Trump, Greenland and Mette: a story of directness (or rudeness?)

Why is Greenland called this way? And what about Iceland? They actually don’t look like what their names suggest!

This is one of the greatest paradoxes (maybe the greatest of all) about Denmark.

Wait! How do Iceland and Greenland relate to Denmark? The former used to be part of Denmark (until the Germans occupied Denmark, so the Icelanders found it easy to break away). The latter is an autonomous country within the Kingdom of Denmark.

But have you ever wondered why Greenland that is covered by eternal ice is called “Green-land”? And what about Iceland that its surface is not covered by eternal ice (OK apart from some glaciers) but is called such?

And what does this paradox has to do with the Danes’ behaviour paradox?
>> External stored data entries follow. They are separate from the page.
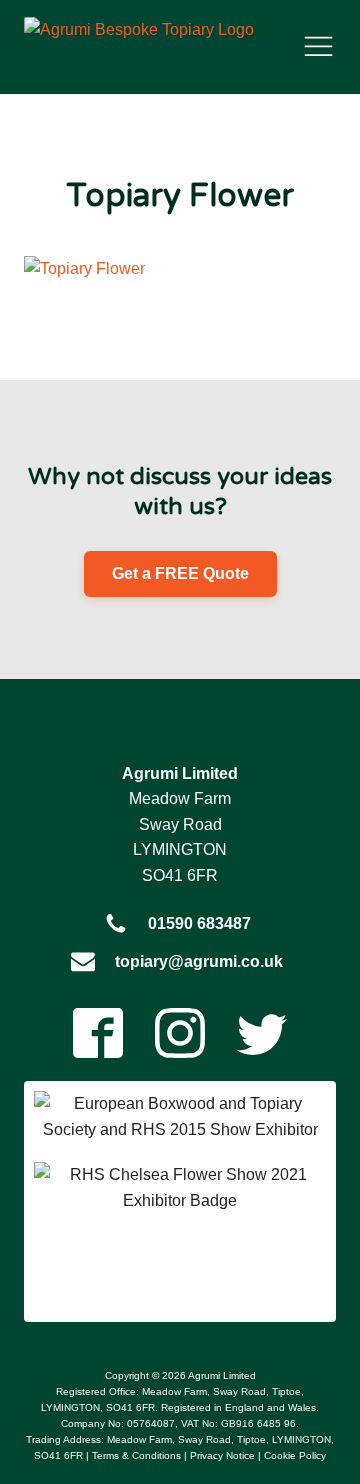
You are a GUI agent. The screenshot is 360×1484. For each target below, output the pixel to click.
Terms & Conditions (136, 1455)
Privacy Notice (222, 1455)
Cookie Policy (295, 1455)
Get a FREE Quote (180, 573)
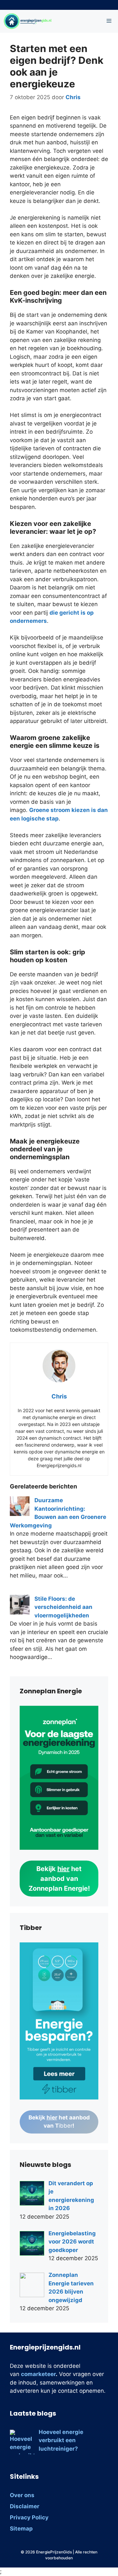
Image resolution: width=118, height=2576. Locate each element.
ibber (59, 2121)
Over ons (22, 2495)
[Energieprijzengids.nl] (27, 21)
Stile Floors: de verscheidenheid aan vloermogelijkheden (63, 1607)
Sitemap (21, 2528)
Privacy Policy (29, 2517)
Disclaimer (24, 2506)
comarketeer (38, 2374)
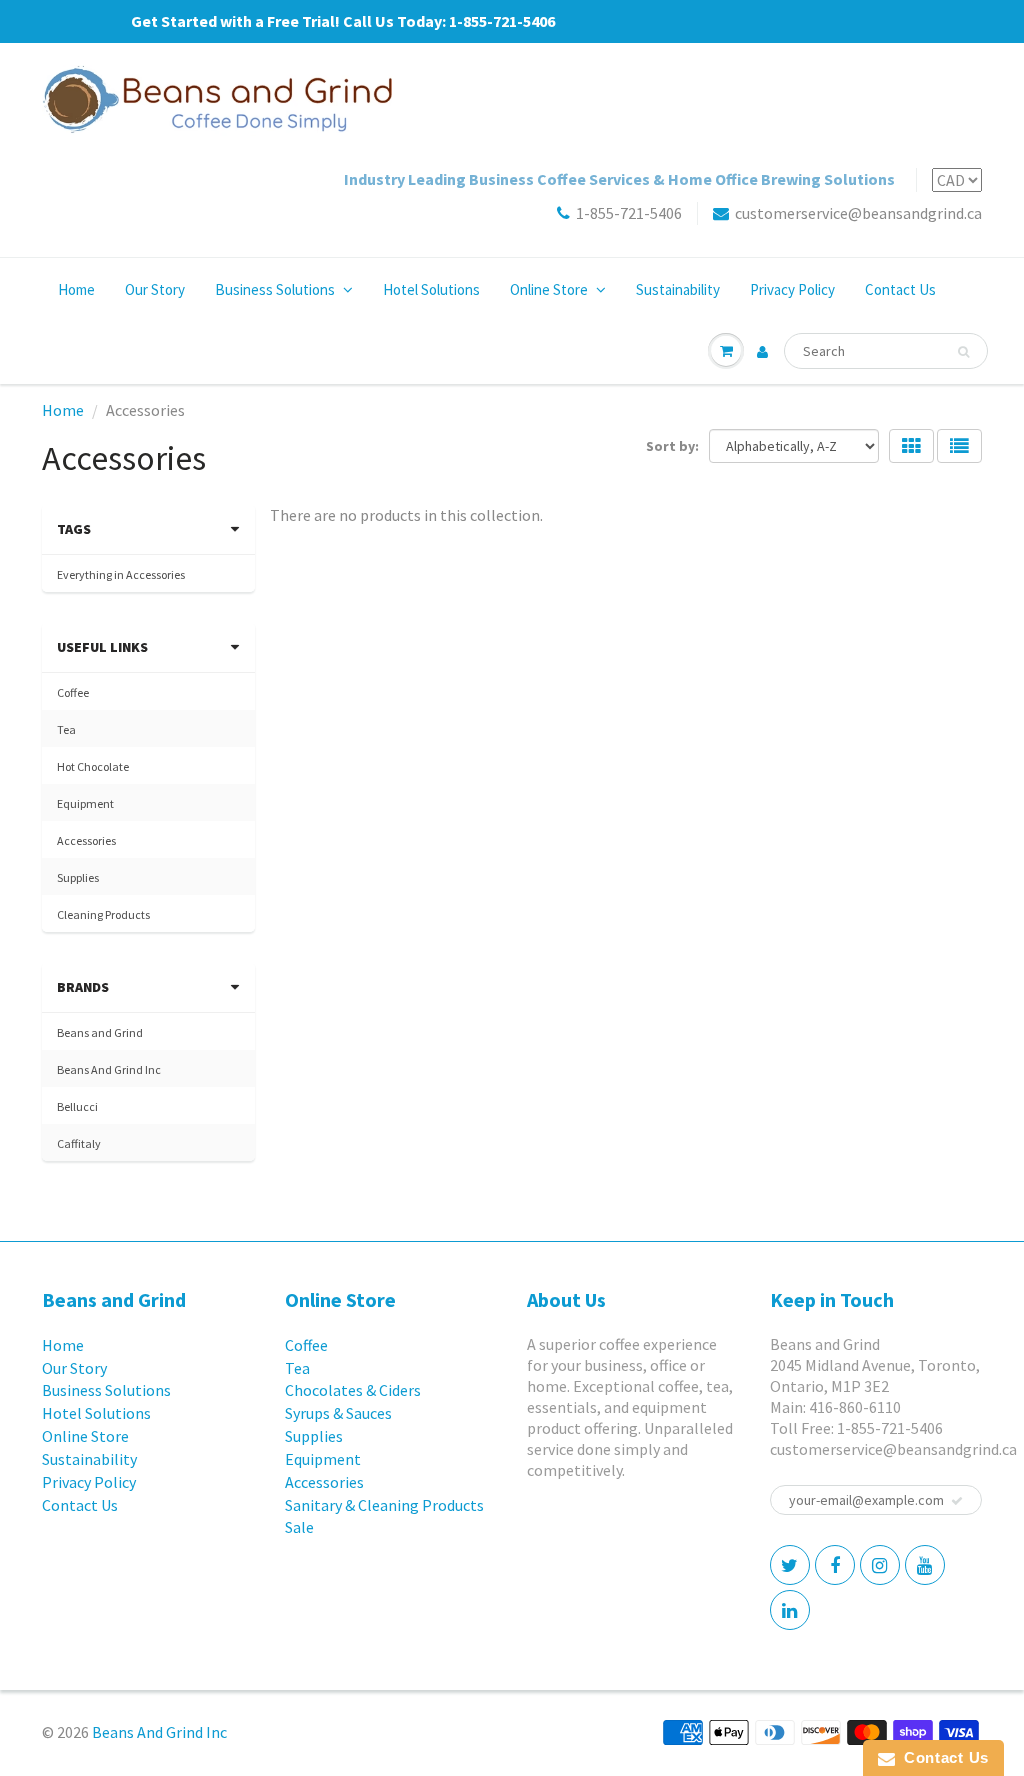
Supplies (78, 877)
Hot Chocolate (93, 766)
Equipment (85, 803)
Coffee (73, 692)
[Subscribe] (957, 1501)
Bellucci (77, 1106)
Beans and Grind (100, 1032)
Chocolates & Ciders (353, 1390)
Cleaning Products (103, 914)
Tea (66, 729)
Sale (299, 1527)
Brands (83, 987)
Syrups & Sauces (338, 1413)
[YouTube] (925, 1565)
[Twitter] (790, 1565)
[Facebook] (835, 1565)
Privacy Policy (792, 289)
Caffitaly (79, 1143)
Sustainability (678, 289)
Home (76, 289)
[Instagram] (880, 1565)
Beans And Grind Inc (109, 1069)
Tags (74, 529)
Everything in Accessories (121, 574)
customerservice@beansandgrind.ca (858, 213)
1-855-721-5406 (629, 213)
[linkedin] (790, 1610)
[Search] (963, 352)
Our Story (155, 289)
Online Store (549, 289)
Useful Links (102, 647)
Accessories (86, 840)
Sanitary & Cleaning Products (384, 1505)
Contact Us (900, 289)
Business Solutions (275, 289)
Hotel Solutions (431, 289)
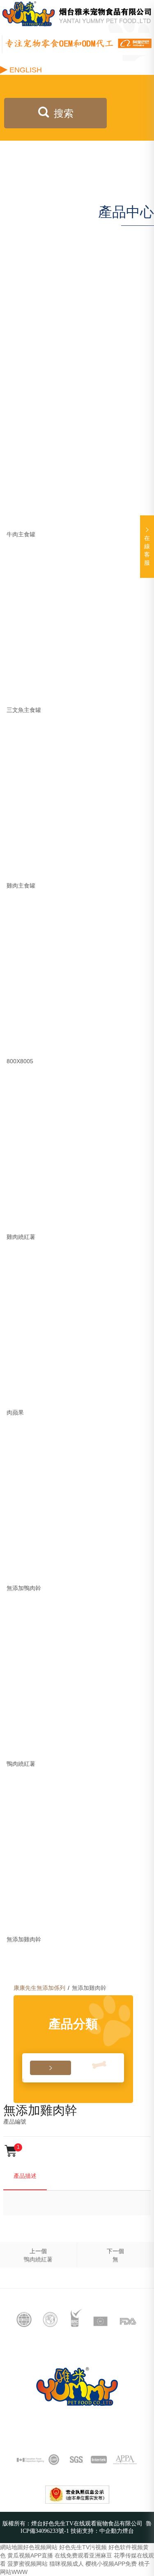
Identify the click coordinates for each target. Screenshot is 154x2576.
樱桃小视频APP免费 (111, 2563)
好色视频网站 (40, 2547)
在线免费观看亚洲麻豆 (83, 2555)
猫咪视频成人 (66, 2563)
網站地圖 (11, 2547)
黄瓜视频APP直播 (30, 2555)
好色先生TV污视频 (83, 2547)
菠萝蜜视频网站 (27, 2563)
Polite and kind but direct and rude? Read on to find out!

Paradox #1 explained: green or icy?

Look, we are not historians or geographers. But we dig into the Nordic society and culture. Here is what we found out.
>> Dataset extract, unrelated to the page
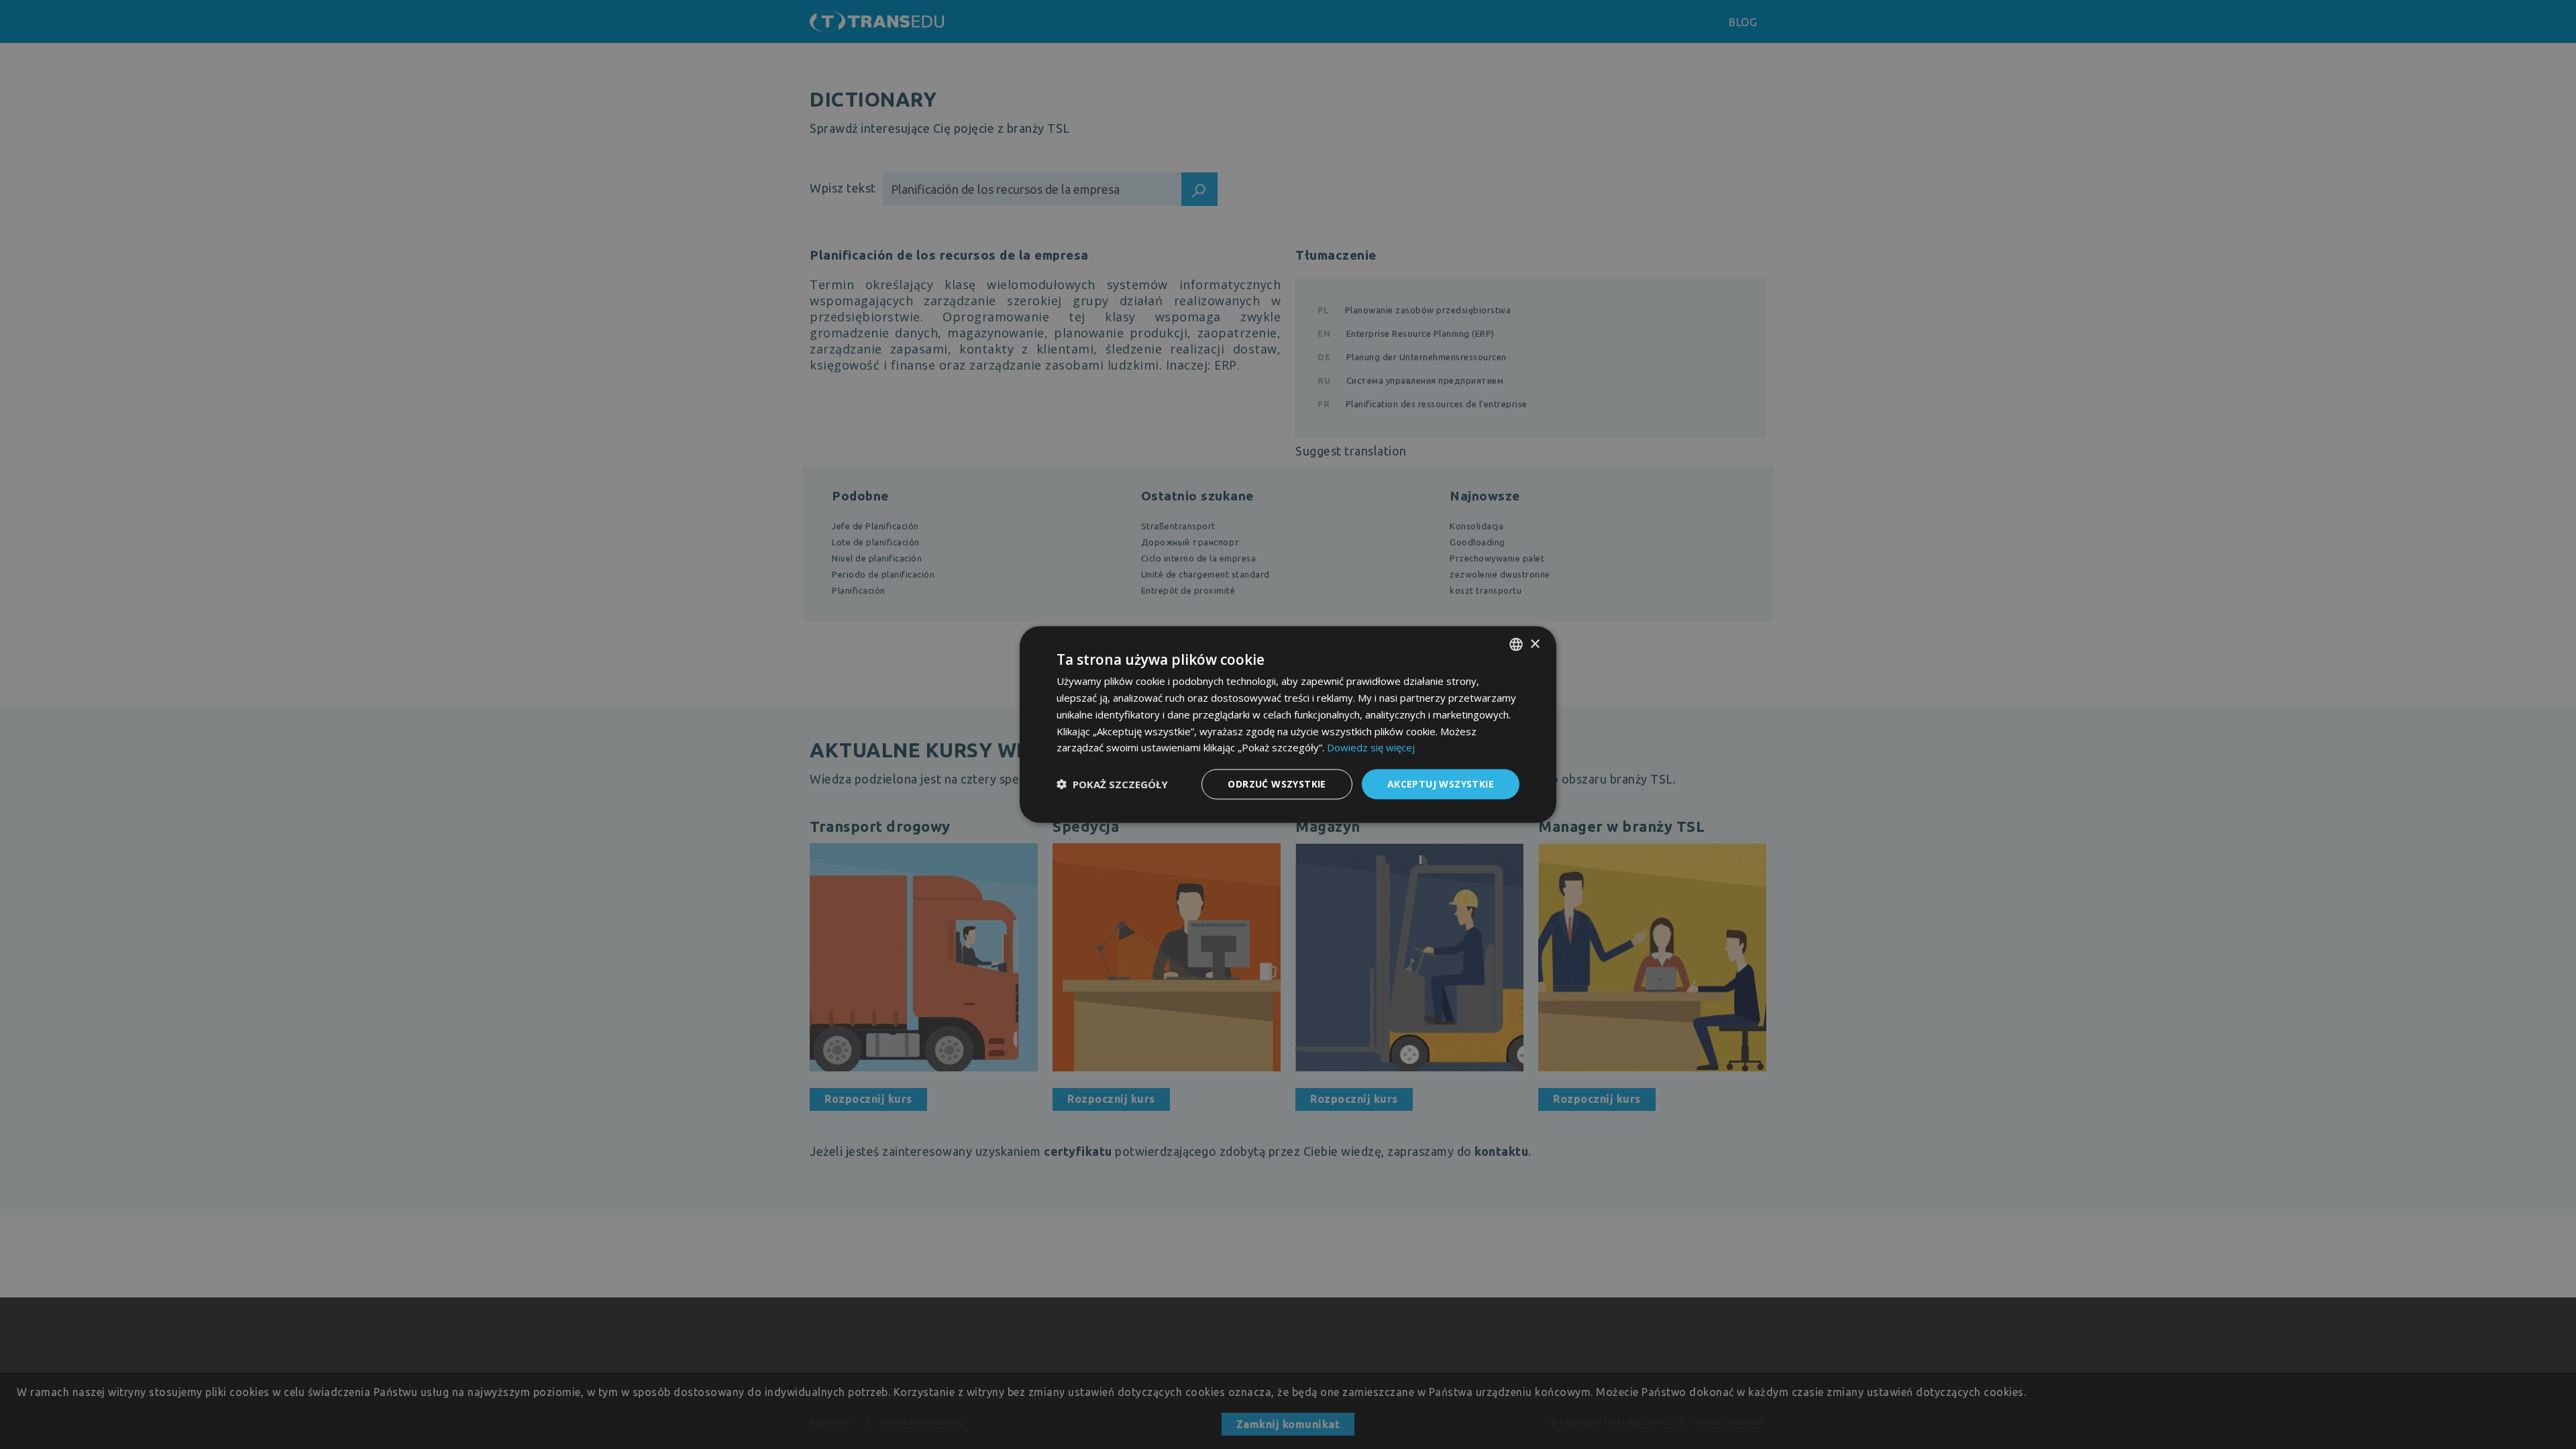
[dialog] (1288, 725)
Long story short, Greenland was called this way because when the first settlers from Europe went there they found out there was so much ice all over the place. But they needed more people to be persuaded to come and settle there that they decided to name it Green-land. What an enticing and appealing name, huh? Who would not want to move there? Ask the indigenous Inuit people!
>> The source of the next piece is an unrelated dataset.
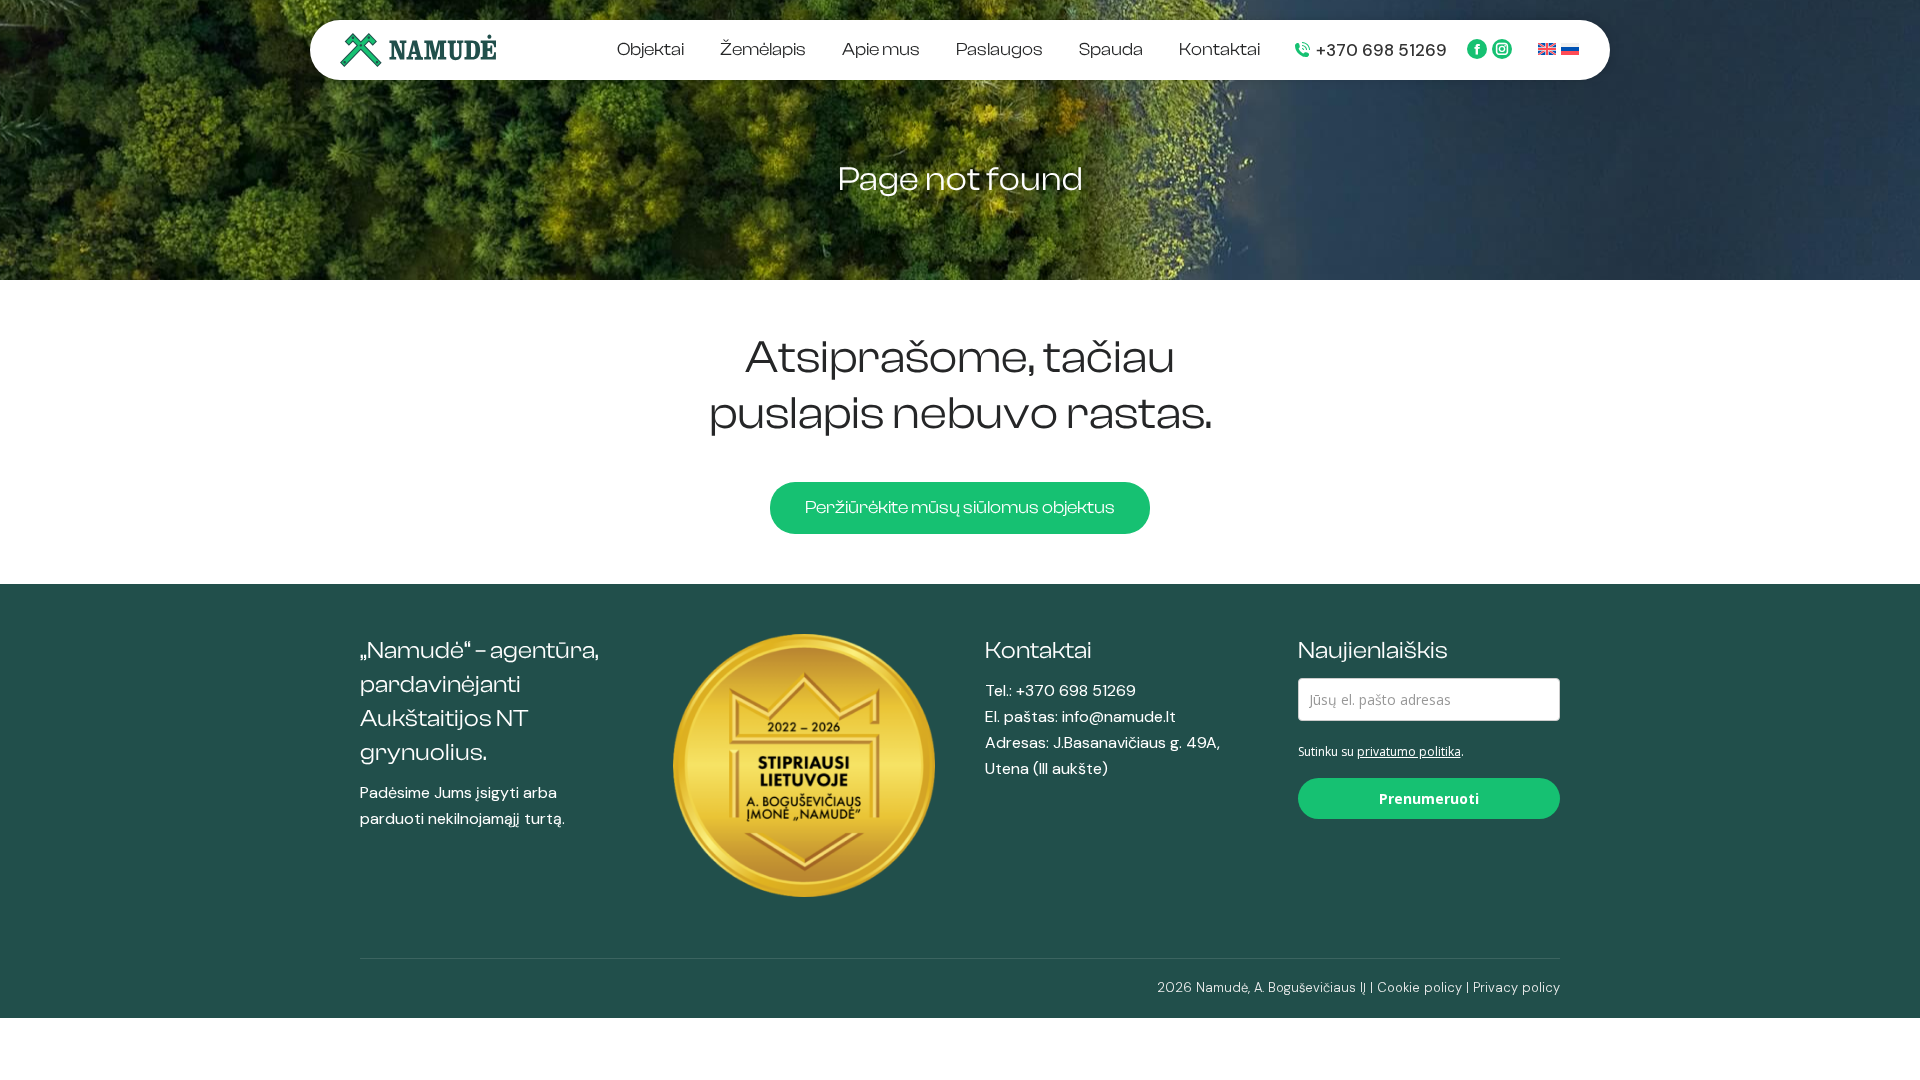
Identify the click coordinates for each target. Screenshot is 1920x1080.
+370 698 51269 (1381, 50)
On the other hand, Iceland’s name is also deceiving and was made up for exactly the opposite reason. The myth says that there was an ancient man living on the island that did not want other people from far across the sea to settle there. Who would want to settle to a place called this way? Land of ice? Travellers deterred. Mission accomplished.

Whatever the real reasons, one is for certain: Greenland is not green (or at least has not been green yet but yeah, global warming). And Iceland does not have an eternal ice cap.

Speaking of Greenland

There is no way you haven’t heard about the diplomatic row between the US and Denmark. Most specifically, POTUS himself Donald Trump and the whole Kingdom of Denmark.

Long story short, Trump claimed that the US would be interested in buying Greenland from Denmark. Most people thought it was a joke or something not official or um, serious.

It was indeed. And Denmark’s response was ahem, direct to say the least. Former Danish Prime Minister tweeted that this is an untimely April Fool’s Day joke. Ouch! And the new Danish Prime Minister, girl-power Mette Frederiksen, called this proposal “absurd” and that Greenland, the country and its people, are not for sale.

So, Trump cancelled his scheduled visit to Denmark in September, citing that Frederiksen at least saved the US a lot of money from going to Denmark to discuss something that they find is out of the question. Trump’s cancellation was “deeply insulting to the people of Greenland and Denmark,” former Prime Minister Helle Thorning-Schmidt wrote on Twitter.

Whoa! Too direct? Or even rude? But who? Trump or the Danes? Wicked!

Paradox #2 explained: polite or rude?

The Danes are considered among the most polite and kind people in the world. Well, at least with their actions. And it is true. Make a Dane your friend and you get them for life. They will be there for you to help forever and ever.

But according to several researchers, they do seem rude. And they blame this to the Danes’ directness. Utter directness is one of the first and most important social norms that foreigners in Denmark have to be accustomed to. No offence! Literally! But the Danes are not rude. Rather they sound rude. They score better with their doings than with their sayings. Why is that?

There are three possible reasons why! Read on!

1. they speak excellent English (thumbs up!) but they lack knowledge of social rules in spoken English. Grammar and pronunciation are OK but it’s not enough some times.

2. the intonation of the Danish language is flat. Thus, they sound very serious and direct when they speak English too. So, people take their every English word too seriously (and too literally). They don’t mean anything (from a social point of view).

3. they sometimes translate Danish directly into English but this is not fair for them. They are often misunderstood or their sayings are taken with no grain of salt. You know, in Danish, there are a lot of small words that tone down the directness or seriousness of the speech. But these little words don’t exist in English.

Plus, sarcasm has its birthplace and home address in Denmark. Danes use black humour and sarcasm a lot. In casual and formal occasions alike.

So, don’t be offended if they ask you “Are you fresh?” when you arrive at the office in the morning. It is not about your hygiene or bad breath. It is about how you feel coming to the office so bloody early.

Or if they tell you “Thanks for the foolishness”, don’t take it personally. And when you bump on them on the bicycle lane and they tell you “Are you drunk or what?”, smile and let it go. They don’t really mean it.